To be this well preserved, the mammoth must have been buried by mud very quickly, Zazula said, calling the circumstances “nothing short of a miracle.”
He said the baby mammoth was a little over 4 1/2 feet from the base of its tail to the base of its trunk. Though its body was broken in half, possibly by the excavator or by natural forces over time, he said it was “complete from tip to tail.”
He said it might be the best-preserved specimen found in North America and could even surpass Lyuba, a female woolly mammoth calf found in Siberia in 2017 almost intact but missing a tail.
Woolly mammoths, ancestors to modern elephants, once traversed the Northern Hemisphere. They disappeared about 10,000 years ago because of excessive hunting and climate change.
Mammoths were abundant in the Yukon’s ancient past, said Joshua H. Miller, a paleontologist and professor at the University of Cincinnati.
Today, the territory has a “magnificent” fossil record of prehistoric animals, including steppe bison, ancient cats and short-faced bears, Miller said, adding that mining had contributed to the wealth of discoveries. But most have been bones, not mummies.
The find is important for research, Miller said. Experts can gain a greater understanding of the mammoth’s anatomy and environment, and even the conditions that led to its long preservation.
There’s also profound meaning for the Trʼondëk Hwëchʼin people, the Yukon First Nation whose territory the mammoth died in, Zazula said. He believes this is an opportunity for healing for the nation, which has had a century of conflict with gold rush prospectors.
Trʼondëk Hwëchʼin elders gave the mammoth the name Nun cho ga, “big baby animal” in the Hän language, according to a news release issued last week.
Roberta Joseph, the Tr’ondëk Hwëch’in chief, said in a statement that the First Nation looked forward to working with the Yukon government “on the next steps in the process for moving forward with these remains in a way that honors our traditions, culture and laws.”
For now, Nun cho ga is in a freezer in the Yukon, several hours from the mine where it was found, awaiting further analysis.
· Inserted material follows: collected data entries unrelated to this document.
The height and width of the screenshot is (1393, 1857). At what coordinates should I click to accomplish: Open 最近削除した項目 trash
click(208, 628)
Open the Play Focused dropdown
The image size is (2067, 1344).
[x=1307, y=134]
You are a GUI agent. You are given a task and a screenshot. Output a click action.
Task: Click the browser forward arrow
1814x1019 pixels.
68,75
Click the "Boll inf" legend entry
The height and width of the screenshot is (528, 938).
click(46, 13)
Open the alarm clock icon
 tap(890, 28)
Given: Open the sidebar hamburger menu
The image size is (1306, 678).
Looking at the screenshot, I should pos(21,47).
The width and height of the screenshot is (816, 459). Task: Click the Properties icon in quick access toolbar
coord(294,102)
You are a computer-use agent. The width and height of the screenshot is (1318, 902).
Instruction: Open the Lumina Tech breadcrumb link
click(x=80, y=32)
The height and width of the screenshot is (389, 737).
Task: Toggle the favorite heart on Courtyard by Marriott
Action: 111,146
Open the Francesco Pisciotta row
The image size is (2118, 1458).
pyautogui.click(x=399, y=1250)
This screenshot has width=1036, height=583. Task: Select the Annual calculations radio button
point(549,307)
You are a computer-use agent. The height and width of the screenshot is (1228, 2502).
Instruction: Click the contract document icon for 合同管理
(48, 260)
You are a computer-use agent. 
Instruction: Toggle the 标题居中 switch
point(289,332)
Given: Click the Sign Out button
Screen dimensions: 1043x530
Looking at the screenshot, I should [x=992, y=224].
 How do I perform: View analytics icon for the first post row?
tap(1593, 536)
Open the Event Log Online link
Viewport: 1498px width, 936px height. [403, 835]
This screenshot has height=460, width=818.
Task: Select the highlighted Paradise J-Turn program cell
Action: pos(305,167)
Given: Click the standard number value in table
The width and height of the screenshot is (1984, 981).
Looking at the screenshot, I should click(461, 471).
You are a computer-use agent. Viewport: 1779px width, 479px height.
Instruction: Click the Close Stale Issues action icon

While studying the mammoth will reveal “incredible details” about the ancient past, even what the animal’s last meal was, there was no rush, Zazula said.
Together, the First Nation, the Yukon government, scientists and the miners are embarking on a journey of cultural and scientific discovery, he said.
“This woolly mammoth is really a symbol of all that together, and how to go forward in a good way,” he said.